CREATE PROCEDURE testConvert
@someParameter int,
@attachmentData text
AS
/*** Table schema used for test
CREATE TABLE testData(someValue int, attachmentData image, CONSTRAINT PK_testData primary key nonclustered (someValue))
***/
-- insert NULL (0x0) into the image field so that the TEXTPTR function will work
insert testData(someValue, attachmentData)
values(@someParameter, 0x0)
declare @pointer varbinary(16)
select @pointer = TEXTPTR(attachmentData) from testData where someValue = @someParameter
declare @buff varchar(2400)
declare @offset int, @imgOffset int
set @offset = 1
set @imgOffset = 0
while @offset <= datalength(@attachmentData)
begin
select @buff = substring(@attachmentData, @offset, 2400)

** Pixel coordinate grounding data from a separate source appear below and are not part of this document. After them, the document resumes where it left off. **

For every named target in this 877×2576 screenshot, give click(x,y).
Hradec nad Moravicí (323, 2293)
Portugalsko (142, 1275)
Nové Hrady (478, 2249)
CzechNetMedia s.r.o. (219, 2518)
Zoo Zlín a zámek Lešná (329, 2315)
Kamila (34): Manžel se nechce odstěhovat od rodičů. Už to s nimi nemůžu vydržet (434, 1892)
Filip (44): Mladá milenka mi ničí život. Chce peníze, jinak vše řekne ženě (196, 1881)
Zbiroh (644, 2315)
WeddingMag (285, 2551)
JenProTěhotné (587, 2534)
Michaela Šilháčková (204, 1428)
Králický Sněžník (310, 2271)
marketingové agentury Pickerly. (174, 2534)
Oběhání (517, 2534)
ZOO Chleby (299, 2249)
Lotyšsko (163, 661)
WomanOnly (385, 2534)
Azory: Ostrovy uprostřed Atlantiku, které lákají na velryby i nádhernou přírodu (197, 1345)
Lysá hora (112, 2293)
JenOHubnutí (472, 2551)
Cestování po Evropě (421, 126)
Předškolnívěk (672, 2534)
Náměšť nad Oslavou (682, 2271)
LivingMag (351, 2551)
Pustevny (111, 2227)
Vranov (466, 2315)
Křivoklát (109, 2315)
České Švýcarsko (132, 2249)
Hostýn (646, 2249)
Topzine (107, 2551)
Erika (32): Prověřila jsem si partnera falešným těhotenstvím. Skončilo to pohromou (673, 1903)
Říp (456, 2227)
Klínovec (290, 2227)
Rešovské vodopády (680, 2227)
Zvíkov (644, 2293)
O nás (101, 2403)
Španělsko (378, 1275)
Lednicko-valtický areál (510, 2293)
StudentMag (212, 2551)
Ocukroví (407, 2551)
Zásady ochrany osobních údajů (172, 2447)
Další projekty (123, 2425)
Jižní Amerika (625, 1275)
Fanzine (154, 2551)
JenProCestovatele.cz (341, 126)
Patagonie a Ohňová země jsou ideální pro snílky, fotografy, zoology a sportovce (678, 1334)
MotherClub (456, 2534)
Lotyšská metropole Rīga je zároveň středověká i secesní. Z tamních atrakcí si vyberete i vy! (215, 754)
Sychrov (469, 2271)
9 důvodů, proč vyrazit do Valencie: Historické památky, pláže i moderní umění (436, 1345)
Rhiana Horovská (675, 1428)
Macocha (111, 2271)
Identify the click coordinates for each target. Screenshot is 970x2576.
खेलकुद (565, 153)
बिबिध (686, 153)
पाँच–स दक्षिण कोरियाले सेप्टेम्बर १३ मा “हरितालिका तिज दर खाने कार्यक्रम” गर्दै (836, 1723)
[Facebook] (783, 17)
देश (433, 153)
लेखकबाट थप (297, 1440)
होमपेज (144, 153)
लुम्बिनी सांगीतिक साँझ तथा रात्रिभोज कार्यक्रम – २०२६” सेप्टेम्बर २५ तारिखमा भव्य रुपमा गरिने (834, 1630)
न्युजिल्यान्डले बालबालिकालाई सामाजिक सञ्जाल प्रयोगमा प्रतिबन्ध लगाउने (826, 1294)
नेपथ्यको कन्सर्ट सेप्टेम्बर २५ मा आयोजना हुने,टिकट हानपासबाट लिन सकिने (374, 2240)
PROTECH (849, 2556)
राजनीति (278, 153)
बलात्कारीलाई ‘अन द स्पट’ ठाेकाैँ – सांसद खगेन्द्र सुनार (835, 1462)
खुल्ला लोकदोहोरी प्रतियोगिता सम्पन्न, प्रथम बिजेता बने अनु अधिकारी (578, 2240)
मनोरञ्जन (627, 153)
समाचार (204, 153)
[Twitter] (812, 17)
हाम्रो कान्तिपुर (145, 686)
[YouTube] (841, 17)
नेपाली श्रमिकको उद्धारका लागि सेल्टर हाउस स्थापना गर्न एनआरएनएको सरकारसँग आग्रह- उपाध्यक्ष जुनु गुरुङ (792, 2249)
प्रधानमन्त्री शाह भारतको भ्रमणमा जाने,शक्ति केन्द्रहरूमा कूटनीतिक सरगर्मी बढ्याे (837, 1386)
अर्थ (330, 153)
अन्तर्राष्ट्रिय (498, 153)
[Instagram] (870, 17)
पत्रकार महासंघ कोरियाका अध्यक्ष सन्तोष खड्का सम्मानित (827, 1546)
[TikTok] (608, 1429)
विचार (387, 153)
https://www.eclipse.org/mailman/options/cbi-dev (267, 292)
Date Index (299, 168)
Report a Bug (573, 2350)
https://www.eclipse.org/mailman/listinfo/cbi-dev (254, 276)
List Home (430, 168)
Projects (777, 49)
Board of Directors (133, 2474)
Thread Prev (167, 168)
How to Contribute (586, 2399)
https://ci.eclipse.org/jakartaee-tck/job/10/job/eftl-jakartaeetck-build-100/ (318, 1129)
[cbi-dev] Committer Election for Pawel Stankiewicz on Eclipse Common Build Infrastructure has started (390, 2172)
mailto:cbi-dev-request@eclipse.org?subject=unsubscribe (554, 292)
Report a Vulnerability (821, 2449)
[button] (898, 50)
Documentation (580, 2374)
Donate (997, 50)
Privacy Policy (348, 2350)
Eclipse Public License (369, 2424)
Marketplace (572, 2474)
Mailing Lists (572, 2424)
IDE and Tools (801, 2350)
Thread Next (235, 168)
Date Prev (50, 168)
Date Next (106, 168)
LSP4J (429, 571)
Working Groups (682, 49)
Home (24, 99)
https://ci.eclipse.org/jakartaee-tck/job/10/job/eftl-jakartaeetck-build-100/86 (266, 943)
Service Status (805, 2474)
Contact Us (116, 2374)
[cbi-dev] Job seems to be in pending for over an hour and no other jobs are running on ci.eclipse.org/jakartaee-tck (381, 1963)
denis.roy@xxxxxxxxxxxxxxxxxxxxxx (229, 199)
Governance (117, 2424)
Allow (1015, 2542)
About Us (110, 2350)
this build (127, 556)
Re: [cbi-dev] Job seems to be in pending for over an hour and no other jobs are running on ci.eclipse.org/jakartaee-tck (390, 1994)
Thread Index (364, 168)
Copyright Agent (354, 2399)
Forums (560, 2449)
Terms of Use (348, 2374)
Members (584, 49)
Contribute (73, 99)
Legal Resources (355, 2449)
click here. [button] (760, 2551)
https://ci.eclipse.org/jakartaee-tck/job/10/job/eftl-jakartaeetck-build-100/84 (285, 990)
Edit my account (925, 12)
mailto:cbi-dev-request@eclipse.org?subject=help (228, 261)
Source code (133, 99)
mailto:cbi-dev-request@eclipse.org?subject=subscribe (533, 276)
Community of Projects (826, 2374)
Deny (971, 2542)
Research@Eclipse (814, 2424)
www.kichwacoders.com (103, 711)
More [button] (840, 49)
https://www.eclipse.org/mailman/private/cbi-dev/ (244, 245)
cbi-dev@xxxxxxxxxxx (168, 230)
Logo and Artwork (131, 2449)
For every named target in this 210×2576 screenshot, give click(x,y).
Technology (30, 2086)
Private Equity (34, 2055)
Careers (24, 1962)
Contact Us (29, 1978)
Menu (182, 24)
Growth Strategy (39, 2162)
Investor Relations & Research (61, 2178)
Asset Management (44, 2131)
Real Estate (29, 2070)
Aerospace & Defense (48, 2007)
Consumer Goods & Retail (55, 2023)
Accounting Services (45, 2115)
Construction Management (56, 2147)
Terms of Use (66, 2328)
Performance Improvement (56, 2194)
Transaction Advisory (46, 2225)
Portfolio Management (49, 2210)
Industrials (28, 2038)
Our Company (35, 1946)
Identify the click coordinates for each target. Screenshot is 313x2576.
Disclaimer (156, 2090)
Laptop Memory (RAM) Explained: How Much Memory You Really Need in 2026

declare @img varbinary(8000)
select @img = dbo.base64toBin(@buff)
UPDATETEXT testData.attachmentData @pointer @imgOffset NULL @img
set @imgOffset = @imgOffset + datalength(@img)
set @offset = @offset + 2400
end
So that's it. This has been working in production now for over a month, so I'm pretty happy. Hopefully this can help someone else.